Few countries know how to party the way Brazil does.  As a result, back in 2007 when FIFA announced that Brazil would be hosting the 2014 World Cup, football fans and partygoers were ecstatic.  The world cup is meant to be in Brazil, and no other country in the world appreciates the beautiful game more than Brazil (sorry England).  However, with a little over a year to go before the World Cup, there is still much work that needs to be done in the land supposedly known for order and progress.

Image courtesy of kathsmee, © 2007, some rights reserved.
Image courtesy of kathsmee, © 2007, some rights reserved.

Throughout the planning for this upcoming World Cup, there have been various “unforeseen” costs as well as delays in construction and renovations of stadiums and infrastructure throughout Brazil.  A notable example of the disorder there has been in planning this World Cup is the renovations on the Maracana.  According to Bloomberg[1], the aforementioned football stadium was officially reopened on April 27th 2013.  The total cost of this overdue, 3-year renovation was close to $500 million.  Originally, this stadium was meant to be ready for use by this past December.  When it became evident this would not be possible, the new deadline was April 15th 2013, which also did not work out.

Despite various failings such as the lack of timeliness in renovating the Maracana stadium, there are some good stories that have come out of Brazil’s world cup planning.  One example has to do with raincoats.  Yes, raincoats.  Why, you ask?  Well, according to Radio New Zealand News[2], police in Brazil were going to order 17,000 raincoats.  However, once they realized that the World Cup would be during what is known as the dry season, they then cancelled the order.  Had the police gone ahead with the order, it would have cost millions- $3 million to be exact.  Yet, every time a story comes out of having reduced spending just in the nick of time, there are many more stories where the money has already been spent.

The way this World Cup is being handled by Brazil is very much a reflection of the country’s recent economic history.  From 2008 to 2011, Brazil’s annual GDP growth has been very different in each and every year.  In 2008, the economy grew 5.2%, in 2009 in contracted by 0.3%, then in 2010 growth shot up by 7.5% and finally in 2011 growth slowed to 2.7%.  As the numbers clearly show, Brazil is no China.  Economic growth in Brazil is shaky and inconsistent.  However, unlike in China, the people of Brazil enjoy the freedoms that come with living in a democratic country.  Granted, democracy in Brazil is far from perfect.  However, at a minimum, a government committed to increasing freedom is better than a government which buys liberty for temporary and unsustainable economic growth.

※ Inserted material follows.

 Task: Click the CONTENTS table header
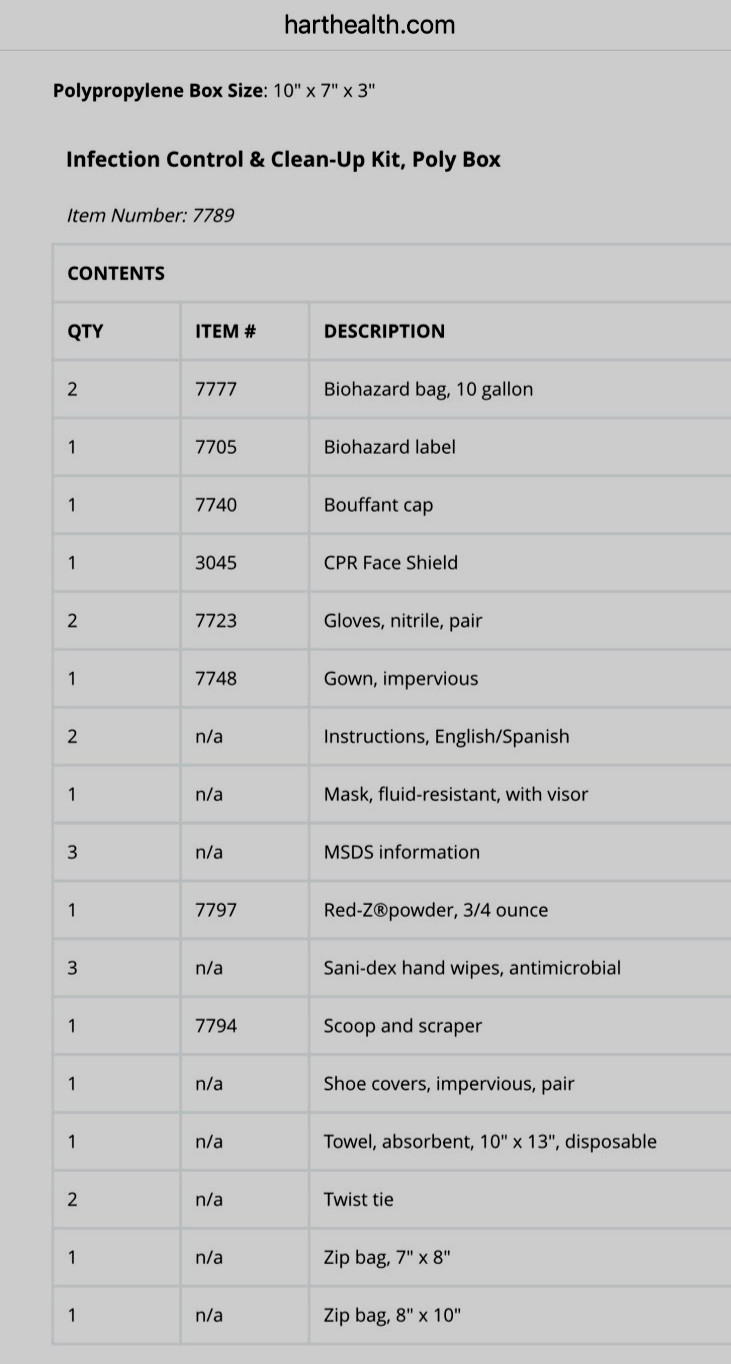coord(116,273)
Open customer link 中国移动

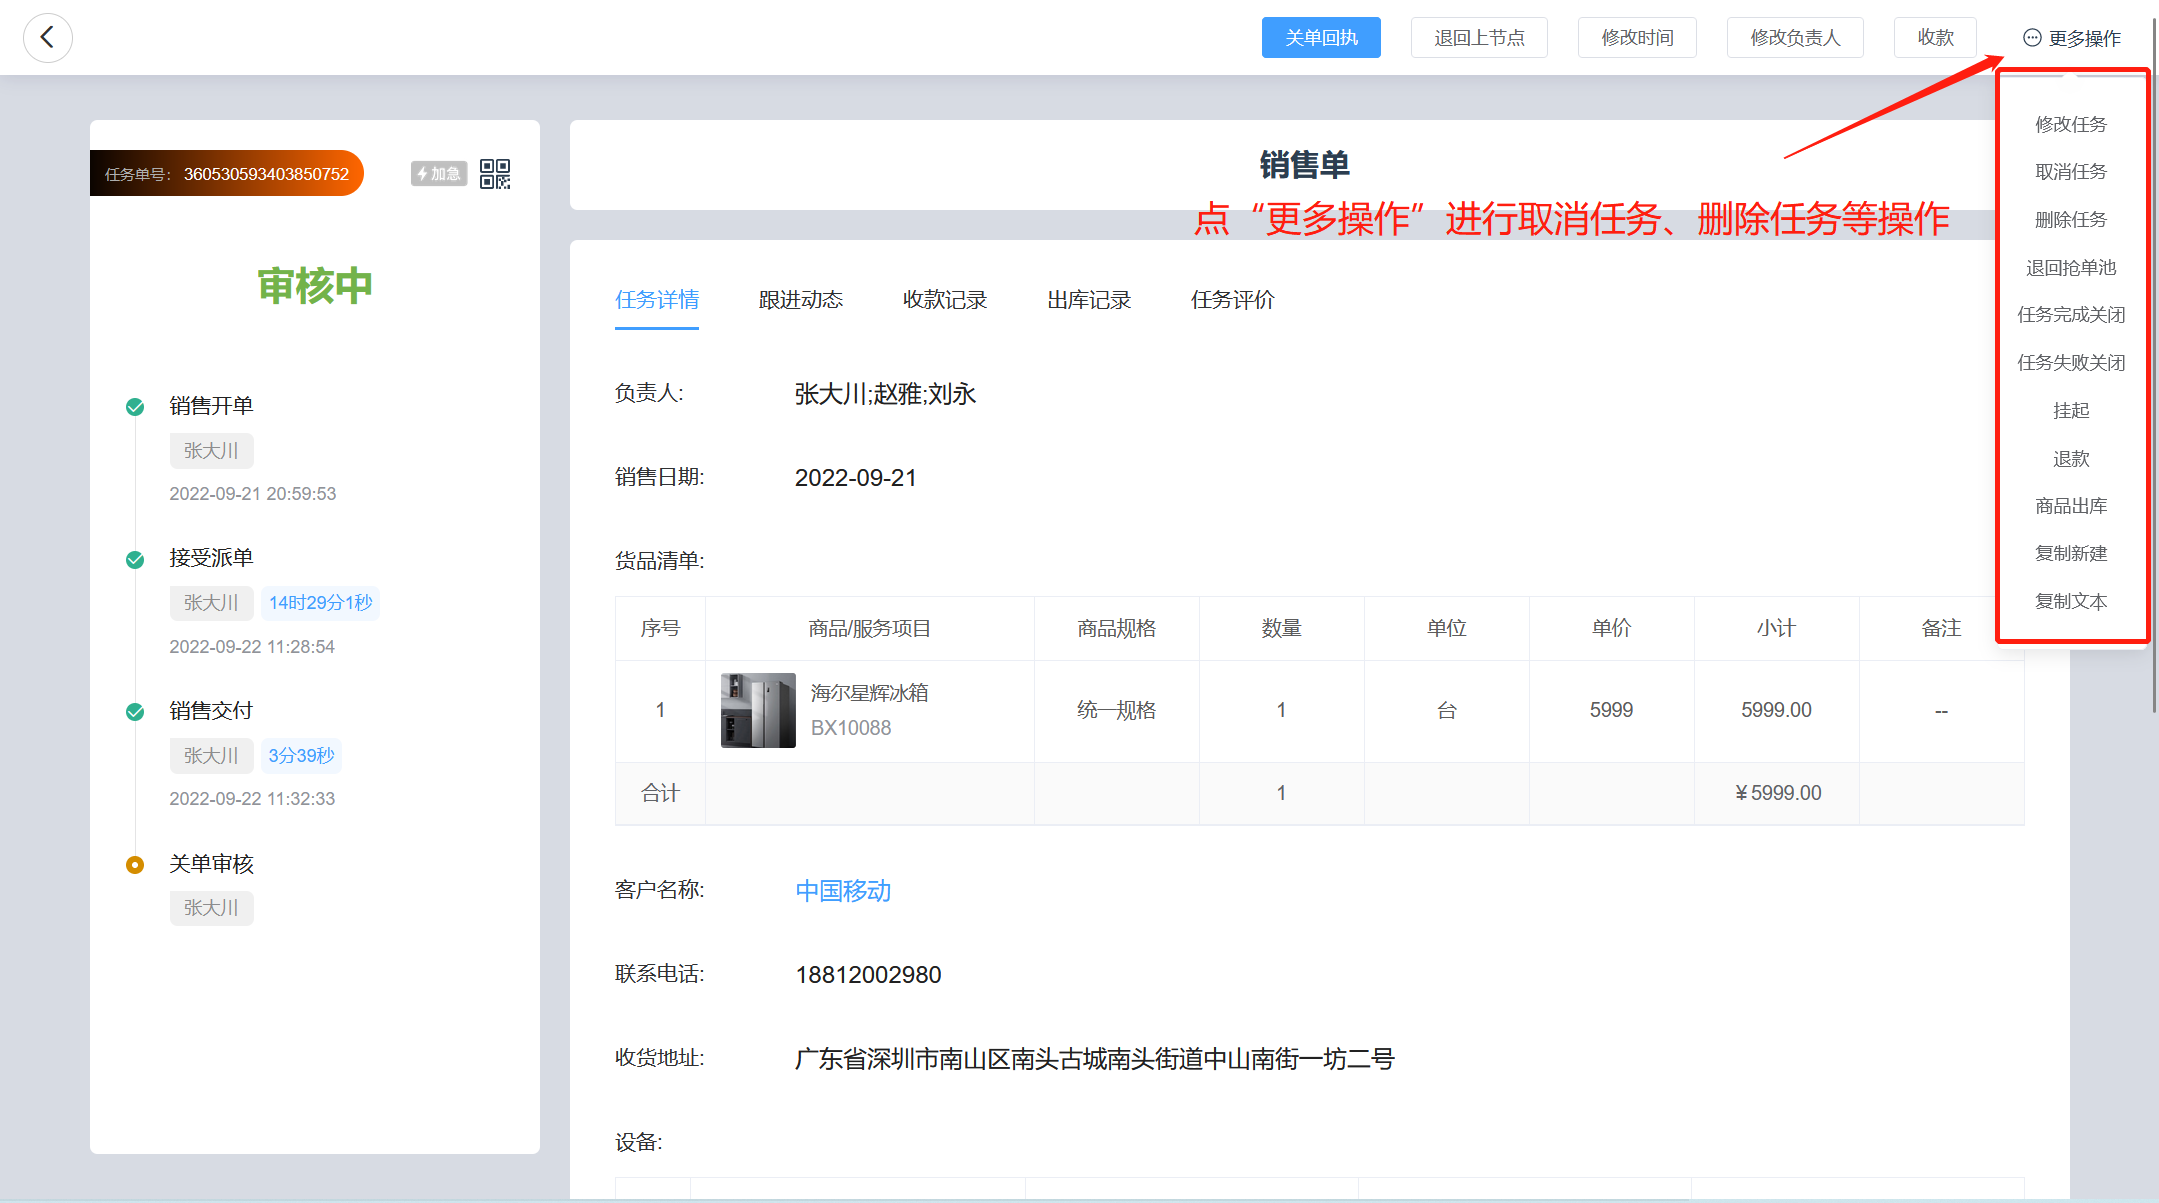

Back in 2008, the world was wondering if China would be able to successfully host the Summer Olympics.  Ultimately the Games in Beijing proved to be very successful.  However, a high cost was paid for the success of the Beijing Games: many people lost their homes.  To make room for infrastructure and construction in the lead-up to the 2008 Beijing Games, the Chinese government forcibly removed people from their homes.  These people were displaced and helpless as they watched their own government destroy what was theirs.  Such displacement of people is completely unacceptable and a major human rights violation.  The Sarkozy government back in 2008 considered having the French team boycott the Games due to violence in Tibet.  While ultimately, the French team did participate in the Games, German Chancellor Angela Merkel did not attend the Opening Ceremony.

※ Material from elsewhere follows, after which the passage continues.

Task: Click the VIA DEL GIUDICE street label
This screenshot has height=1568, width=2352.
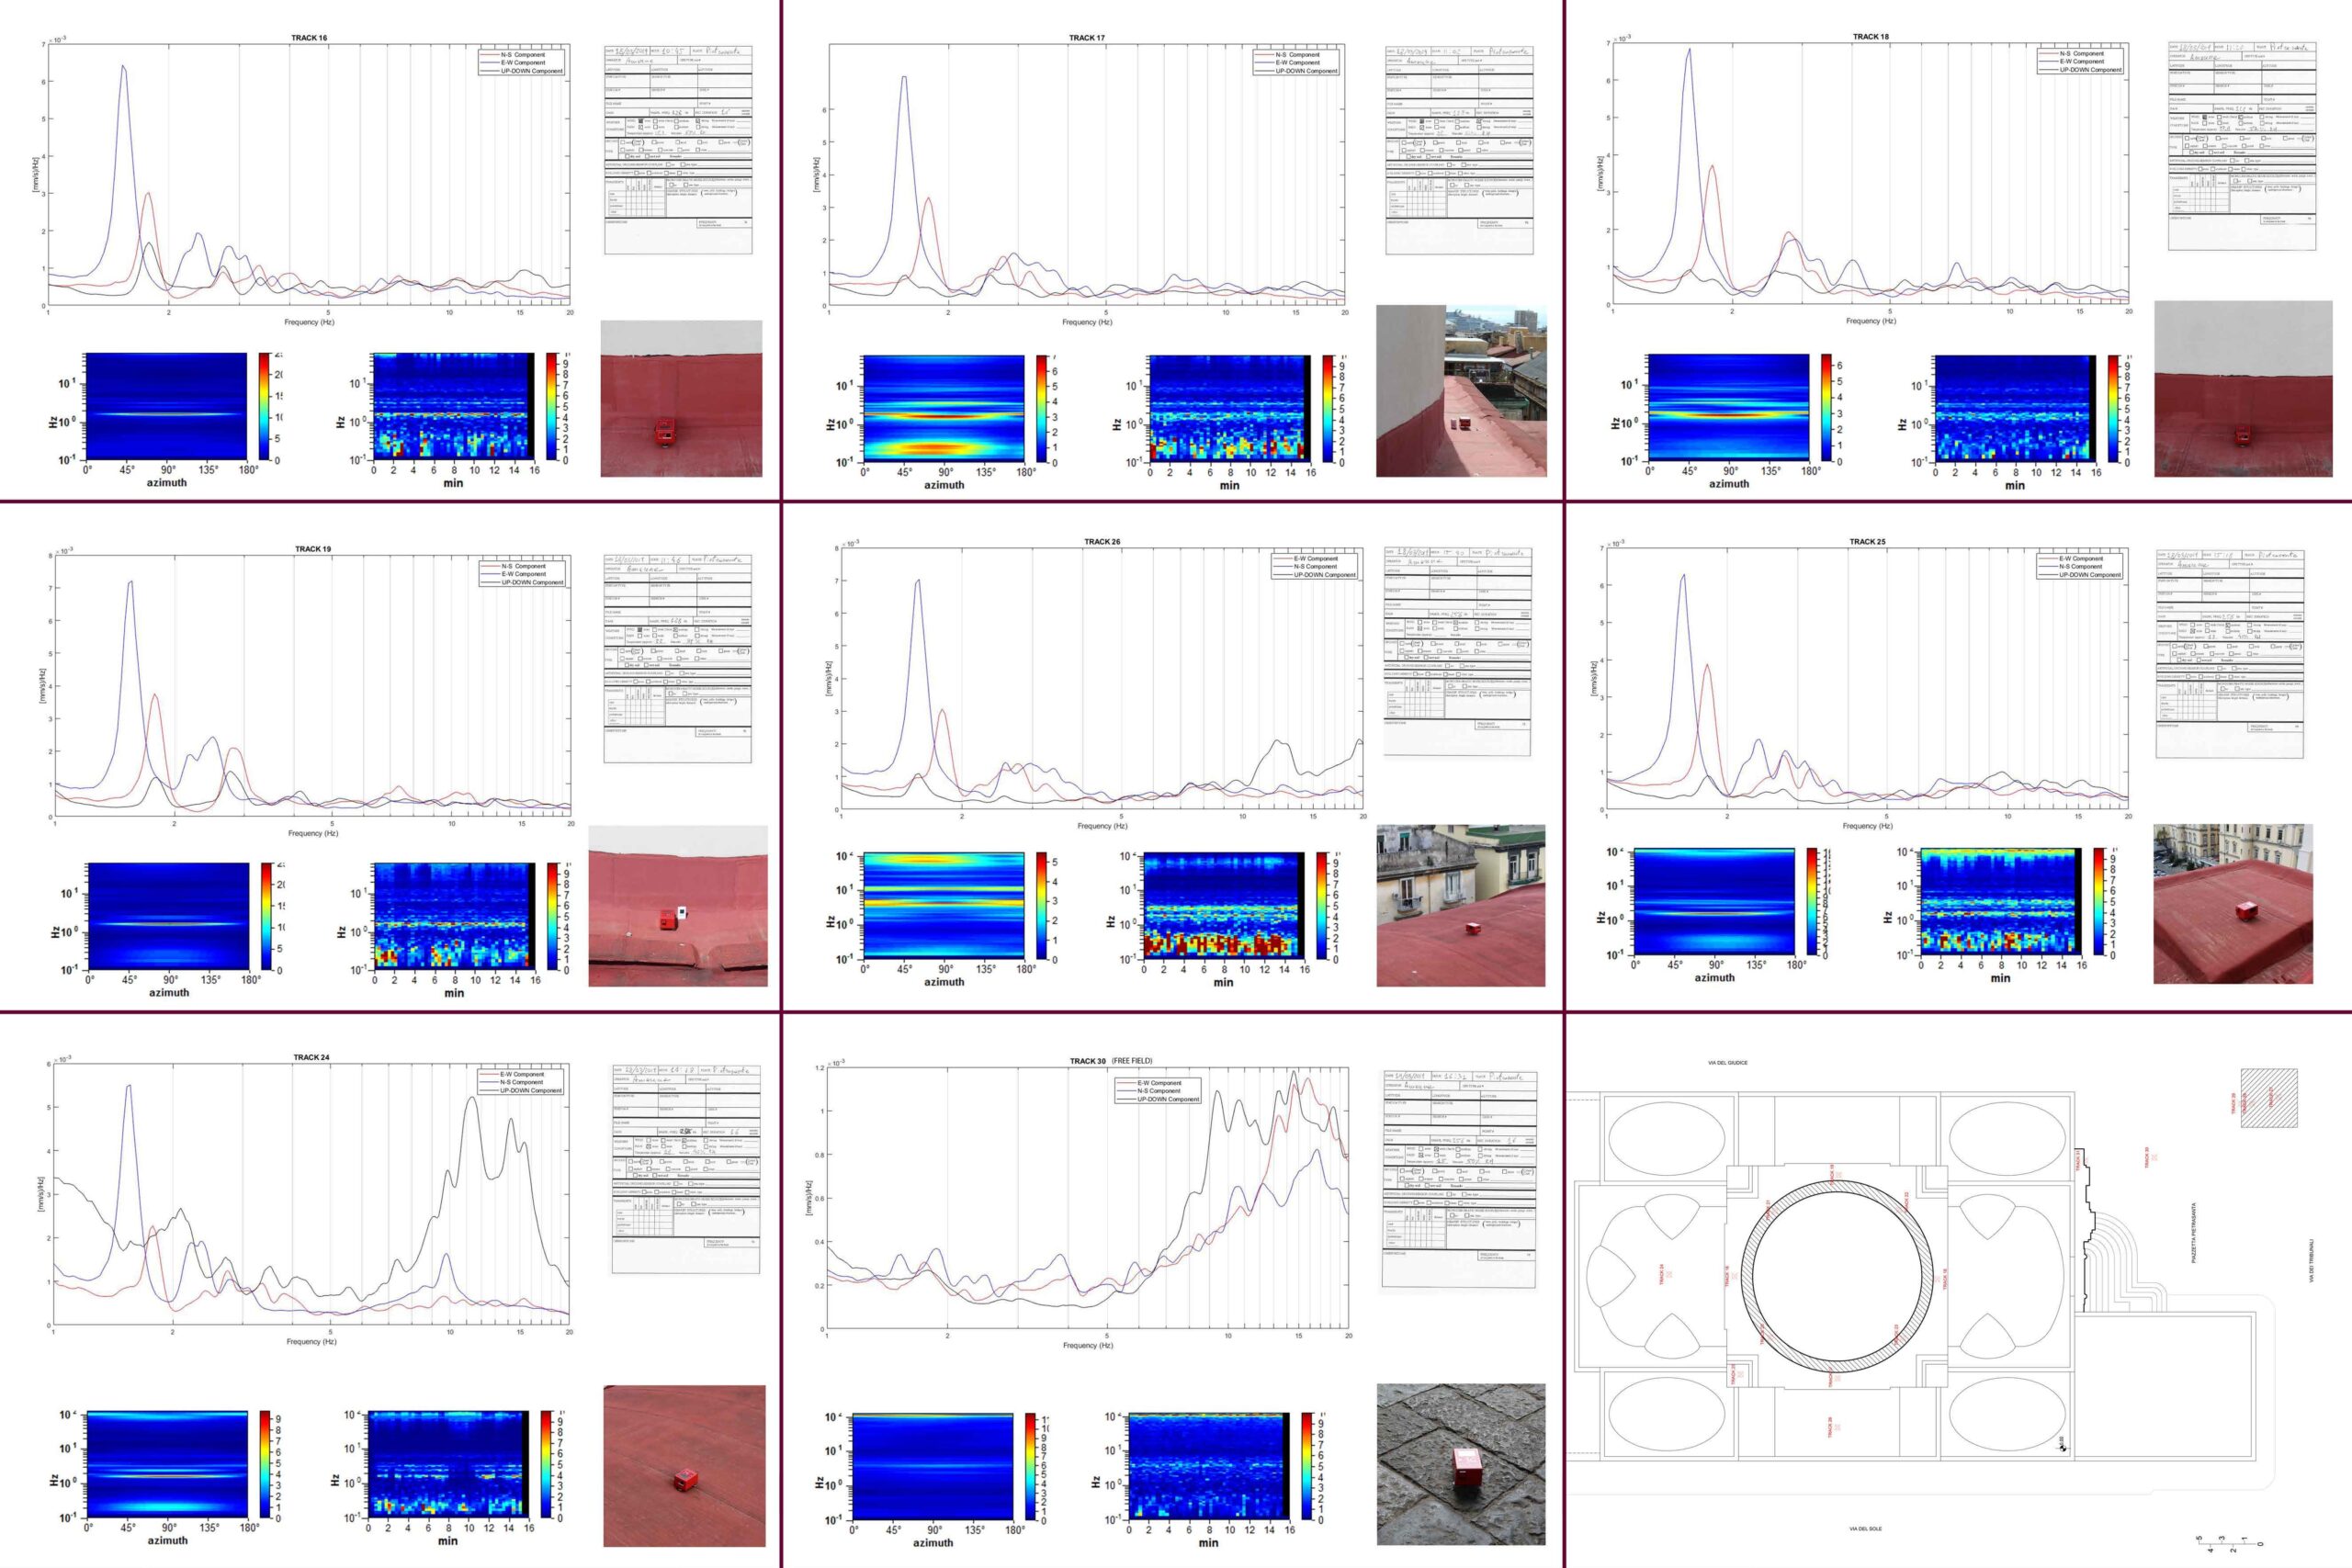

It is no secret that Brazil has a problem handling the rapid rise in urbanization across its country.  As more and more people move into cities, they do so by living in the infamous shantytowns known as favelas.  These communities are constantly afflicted by poverty, violence, and drug addiction.  Hopefully the Brazilian government will not do to the impoverished people of the favelas what the Chinese did to their urban poor for the sake of a sporting event.

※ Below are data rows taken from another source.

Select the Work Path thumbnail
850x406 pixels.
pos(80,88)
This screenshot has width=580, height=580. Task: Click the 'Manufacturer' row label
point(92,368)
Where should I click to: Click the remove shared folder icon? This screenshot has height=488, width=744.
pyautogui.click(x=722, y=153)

The Brazilian government should look at the World Cup in 2014 and then the Olympics in 2016 as an opportunity.  The opportunity is that Brazil can work on eradicating poverty, not hiding it.  In this final year before the World Cup in 2014, all eyes are on Brazil.  Dilma Rousseff and other important leaders in both politics and business in Brazil should do everything they can to reduce poverty as quickly as possible.  They should then continue to do so in the years between the World Cup and the Olympic Games. In doing so, Brazil will be deemed a leader among emerging markets by continuing to diligently apply Lula da Silva’s model of compassionate capitalism.  Hopefully this upcoming world cup will announce to the world not just the arrival of Brazil as an economic force to be reckoned with, but it will also reignite faith in the virtues of capitalism and democracy.